Cyber Incident Victim: Frederick School District
Date:
Jun 2021
Location:
United States of America
Summary
Frederick School District experienced a ransomware attack where threat actors encrypted files but the district refused payment, restoring operations using backups, including older versions. The attackers, identified as Vice Society, exfiltrated and publicly dumped data containing sensitive employee payroll information, vendor payment details, and Social Security Numbers, including those of an employee’s family members from a tax document. Some files also disclosed student names, parental contact information, and a disciplinary investigation involving middle school students. While no master employee or student record systems were confirmed in the leaked data, the actors claimed to have released all exfiltrated information. The district is currently notifying affected individuals while continuing recovery efforts.
| CIA Posture | Motives | Tactics, Techniques & Procedures |
|---|---|---|
| Available to members | 1 motive | 1 technique |
| Threat Actor | Type | Location |
|---|---|---|
| 1 actor | Available to members | Available to members |
Description
Frederick Public Schools in Oklahoma experienced a ransomware attack in early June 2021, though the district had not publicly disclosed the incident until DataBreaches.net identified compromised files on a dark web leak site later that month. The attackers encrypted district files, but Superintendent Shannon Vanderburg confirmed no ransom was paid. Recovery efforts involved restoring systems from backups, including older backups in some cases, with operations fully restored by late June. Notification of affected individuals remained ongoing at the time of reporting. Analysis of leaked files revealed extensive exposure of sensitive data, including employee payroll records from 2018-2020 containing Social Security Numbers, vendor payment details, and a family’s federal tax return exposing additional SSNs for a staff member’s spouse and children. Student-related information was also compromised, including names, parental contact details, and a disciplinary report involving middle school students under police investigation. No master employee or student record systems were identified in the reviewed leaks, though the volume and sensitivity of exposed data prompted concerns about identity theft risks.

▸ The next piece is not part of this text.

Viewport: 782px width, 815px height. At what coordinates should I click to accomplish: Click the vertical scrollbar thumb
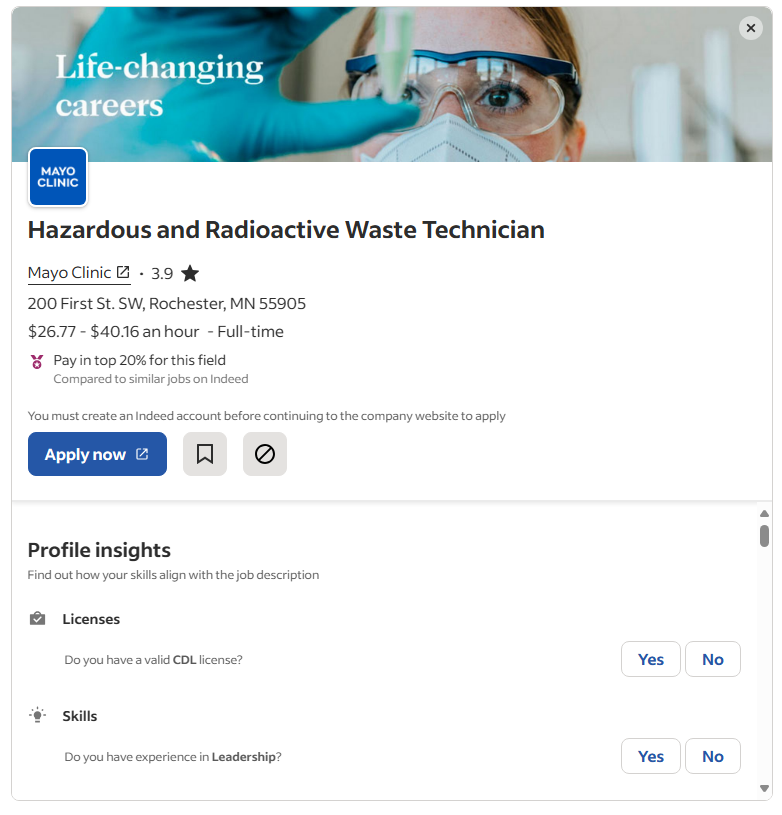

The ransomware group Vice Society claimed responsibility for the attack in a June 29 communication with DataBreaches.net, aligning with technical analysis by cybersecurity researcher Michael Gillespie suggesting the use of HelloKitty Linux ransomware variants. Vice Society asserted they published all exfiltrated data after the district refused payment, though the district did not verify this claim. The leaked data’s composition indicated potential gaps in the district’s data management practices, such as personnel storing personal tax documents on district systems. While restoration prioritized operational continuity, the scope of notifications expanded as investigators reviewed the dark web dump. The incident highlighted vulnerabilities in securing both employee and student data, with exposed information spanning financial records, identifiers, and confidential student matters. No evidence suggested further data releases beyond the initial dump, but the district maintained caution given the unverified completeness of the leak.